Interview: AMD’s Terry Makedon A.K.A. CatalystMaker
Q & A with AMD’s Terry Makedon
We recently had the chance to interview Terry Makedon, Manager of Software Product Management for discrete GPU’s, from AMD and talked about the history, philosophy and future plans for AMD’s world domination when it comes to video cards and drivers. Terry Makedon is well known in the gaming community and is well known as CatalystMaker on Twitter where he directly interacts with fellow gamers. Terry has a very unique position inside AMD as he deals directly with the development of the Catalyst driver program and at the same time he serves as the public face of the entire company when it comes to gamers. Over his tenure at AMD he has become synonymous with Catalyst drivers and rightly so as he was there when the name was thought up and when the first release took place way back in 2002. Terry recently announced that he was going to be changing positions at AMD, so when we heard that changes were blowing in the wind we had to get in touch with Terry and see what the heck is going on.
Terry, since it has been over six years since we have done an interview could you please introduce yourself to our readers so they know who you are?

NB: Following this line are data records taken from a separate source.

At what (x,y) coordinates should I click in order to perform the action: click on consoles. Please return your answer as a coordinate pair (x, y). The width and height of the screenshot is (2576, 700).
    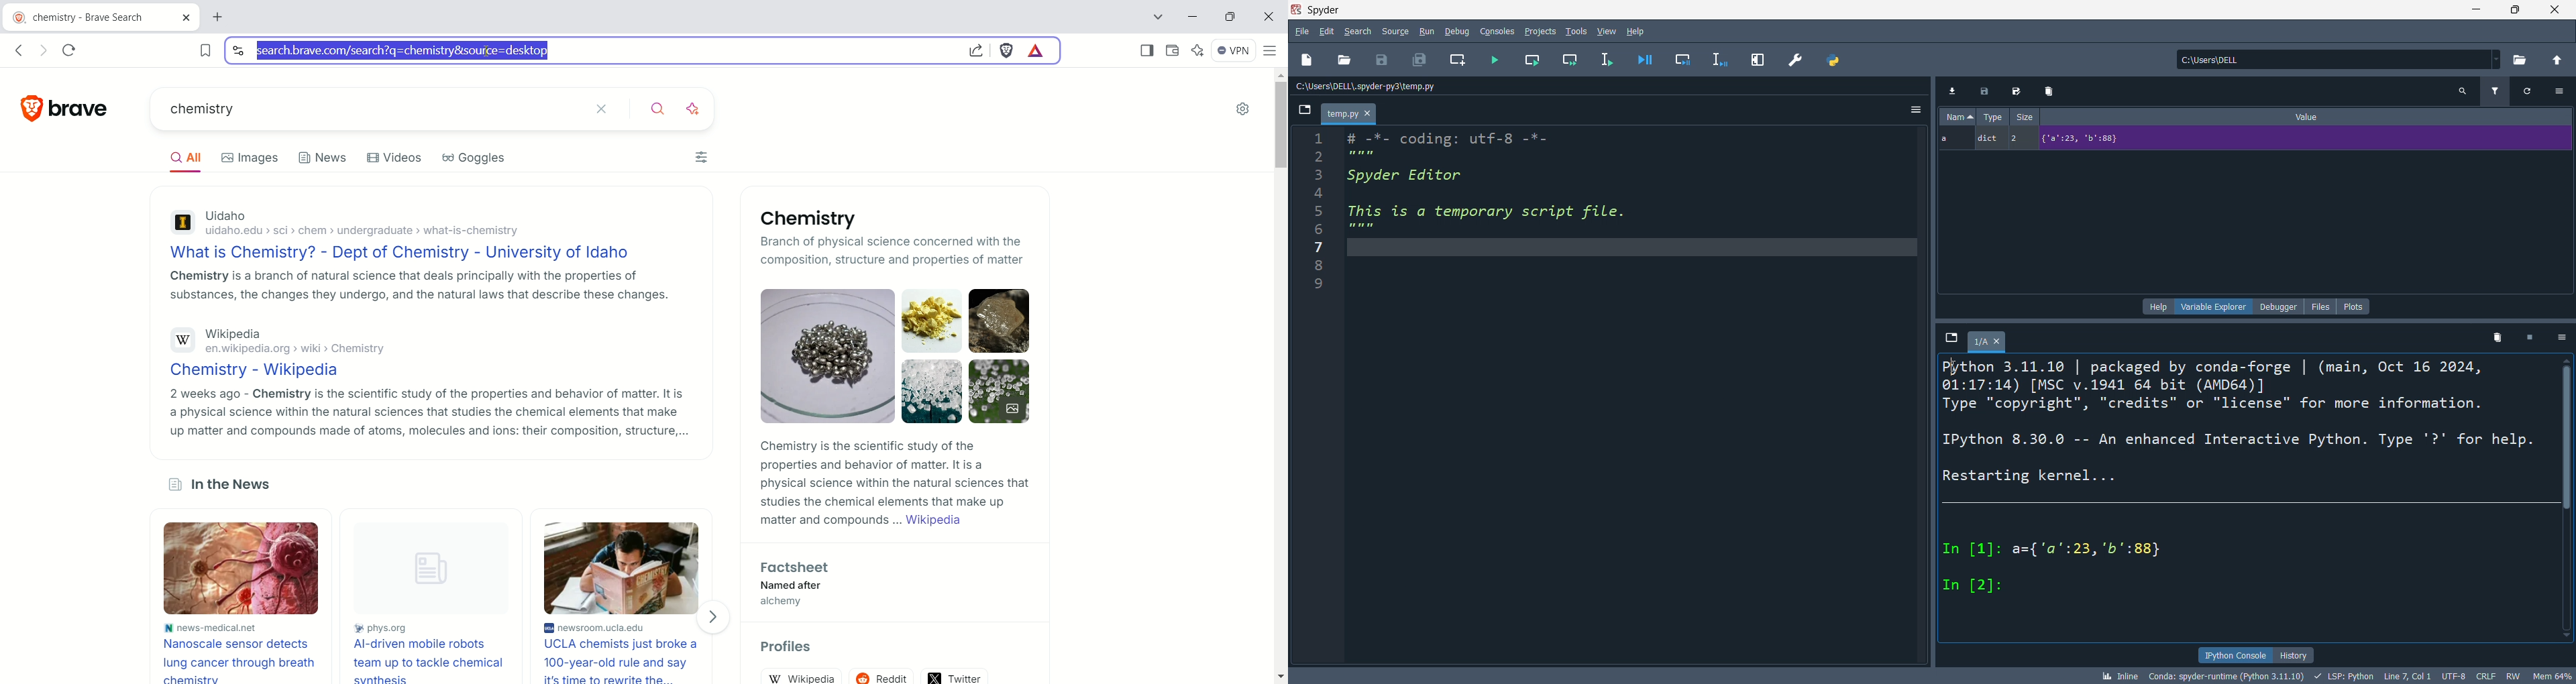
    Looking at the image, I should click on (1501, 31).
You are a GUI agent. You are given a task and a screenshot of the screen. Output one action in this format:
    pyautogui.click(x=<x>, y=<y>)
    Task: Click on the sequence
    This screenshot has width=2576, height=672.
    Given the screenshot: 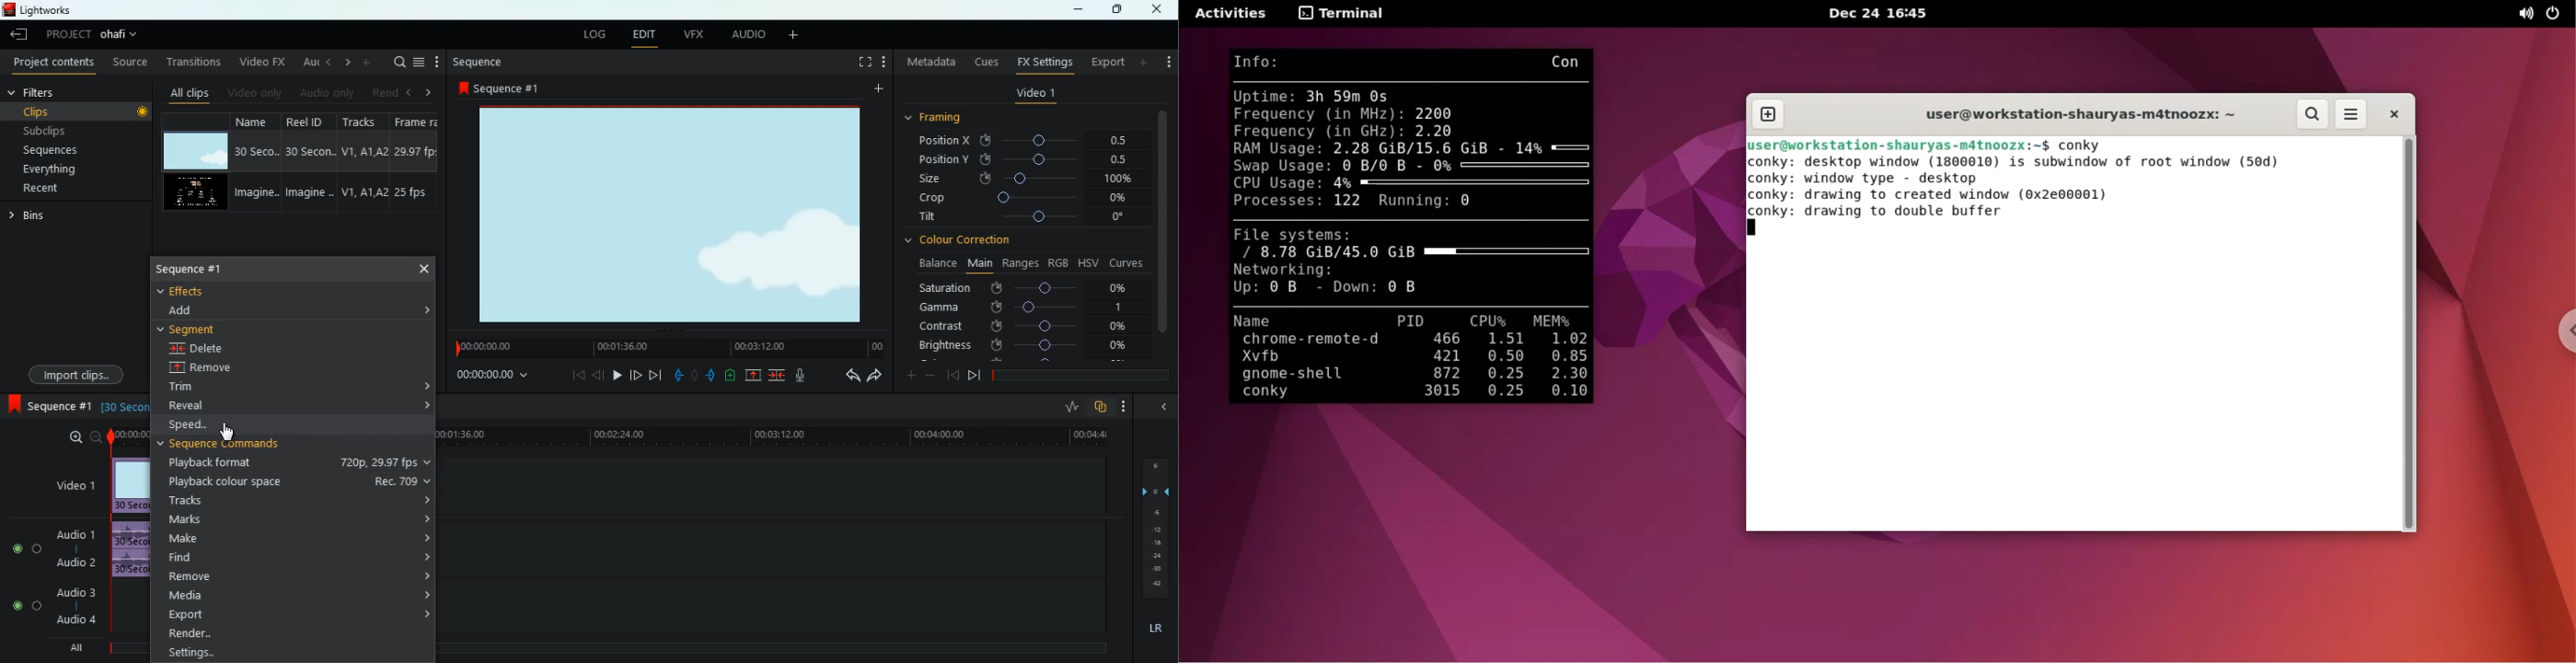 What is the action you would take?
    pyautogui.click(x=499, y=87)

Sure Nate. My name is fairly evident and my game is Catalyst. Specifically I am the Manager of Software Product Management for discrete GPU’s (i.e. Radeon). I have had this job for just about 10 years now first at ATI and then with AMD. For people not in the tech industry a Product Manager is sort of the facilitator between end users and the Engineering or Developer teams. In essence me and my team define the features that the software Engineers work on, we help prioritize all the various features, and we give marketing the information they need to go market our products.
So you are the face behind the CatalystMaker username!
That is correct. CatalystMaker started 9 years ago or so when I wanted to post on various tech forums, and has been my tech handle ever since.
Have you ever counted how many driver releases that you have been part of?
I haven’t counted but a rough guess would be about 100 official Catalyst releases with dozens more hotfixes and special purpose drivers.
Since you gave birth to so many drivers and had a say in each release, what driver release are you most proud of?
June 13 2002 was the date, and we launched Catalyst 2.1 – the first Catalyst ever. It was about 16 months after I had joined ATI and my first mandate from my boss back then was to come up with a strategy for GPU drivers.
With features like AMD Eyefinity, CrossFire, the OpenCL toolset the drivers for video cards have become rather complex lately. You also have Drag and Drop Transcoding, DivX & 3D Stereoscopic support, AMD PowerTune technology and other tons of other items that have been included in recent releases. It looks like drivers have gotten rather complex lately. Is it just us or has it gotten harder?
Not really, all those technologies you list are incremental, meaning that they are just built on existing driver architecture. Throughout the years you end up having a ton of really good features. The only exception to my statement is about the OpenCL stuff which is indeed brand new for the industry and does require a ton of engineering work for us to enable.
How many people does it take to bring out monthly Catalyst drivers?
I don’t have exact numbers but it is in the multiple hundreds. The one bit of trivia I do know is that at AMD we had roughly the same number of hardware engineers as we did software engineers. So as many people that it takes to design and build a GPU – you need that many more people to architect, write, and test the drivers.
You recently announced on your twitter account (@CatalystMaker) that you are moving to a new position inside AMD in just over a week. Can you explain where you are going to and why you are leaving after ten years working on Catalyst and software drivers?
As of January 1st, 2011 I will indeed switch roles within AMD. I will be working on the exciting new Fusion APU’s and will be managing the software marketing for those products. The reason for the switch is very simple. AMD will be launching something very revolutionary with our APU’s (Accelerated Processing Unit). I have the opportunity to be involved in something the world has never seen before and to be part of it from the ground level. This is the reason AMD acquired ATI in fact – bringing APU’s to market and combining CPU and GPU functionality in a single package. Think about the possibilities!
I feel sorry for the person that has to fill your shoes! Do you know who will be filling your current position?
I do, he’s actually a good buddy of mine and has been working at ATI/AMD for a long time. He is also in the product management team that I am currently in but has been involved in hardware product management. Not sure if he wants me to reveal his name so I will leave it to him to announce publicly his new role.